Virtual worlds and intelligent objects

According to a session on virtual worlds, 9 out of 10 virtual world projects within organisations fail. The most popular virtual world is Second Life, but there are others. An area where VWs have been successful is education - I mentioned in an earlier post some examples, but they can also be used for Can be used for teaching social skills, training and simulations.
Role based and scenario driven training exercises are well understood and to do them in a virtual world can save money and reduce danger. For example, a multi agency exercise – fire, ambulance, police – simulating an incident in a city centre can be very expensive and disruptive - a lot less so in a virtual world. They're also being used for training military personnel how to
survive in an urban environment and to simulate large scale evacuations.
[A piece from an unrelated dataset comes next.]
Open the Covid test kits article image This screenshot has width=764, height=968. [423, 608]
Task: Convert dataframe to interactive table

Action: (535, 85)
IBM have built a virtual data centre display information from many remote data centres
Most virtual worlds can import 3d information so buildings etc are easy to create

Avatar enabled collaboration is an area which is growing and is proving successful if the scope is kept small - for example on projects. Examples include Sun's Virtual Workspace and qwaq forums.
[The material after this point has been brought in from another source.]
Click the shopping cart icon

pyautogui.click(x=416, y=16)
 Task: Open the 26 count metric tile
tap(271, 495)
User interfaces will develop and become simplier (anyone who's tried Second Life will know that it's not easy - my avatar definitely has a mind of her own!). The type of intertial sensing used in the Wii will lead to a different generation of user interfaces. Alpha brainwave sensors are apparently just coming onto the market, enabling you to move a cursor or an object just by thinking about it. Even more scarily - these are already priced at only $299!

There may be a use for virtual worlds in social networking - for example replacing the coffee room and water cooler for remote workers.

Some interesting discussion on demographics - I was suprised to learn that the average age of active SL user is over 40. Other VWs are targeted at younger audiences eg Habbo Hotel for young teenagers. A new VW called Barbiegirls went from 0 to 1m users in 6months – guess who that was targeted at! The child and sub teen market is the huge success story of virtual world and 9 out of 10 virtual world residents are under 14. But - they don't have spending power, eCommerce in virtual worlds therefore hasn't taken off the way it was predicted to.

Legal matters are still one of the biggest issues. Apparently the police aren't interested if someone steals your virtual property because it's virtual, and doesn't exist - but if you sell some virtual property, then the tax office is interested.....

Some interesting discussions on avatars - can you have a sensible business discussion with a pink rabbit for example. And as avatars get more realistic they get less believable and enter the Uncanny Valley.

All in all a good, thought provoking session on how we might think about using VWs.

The last session was on context aware computing and intelligent objects. A definite theme of the conference. I just found it scary!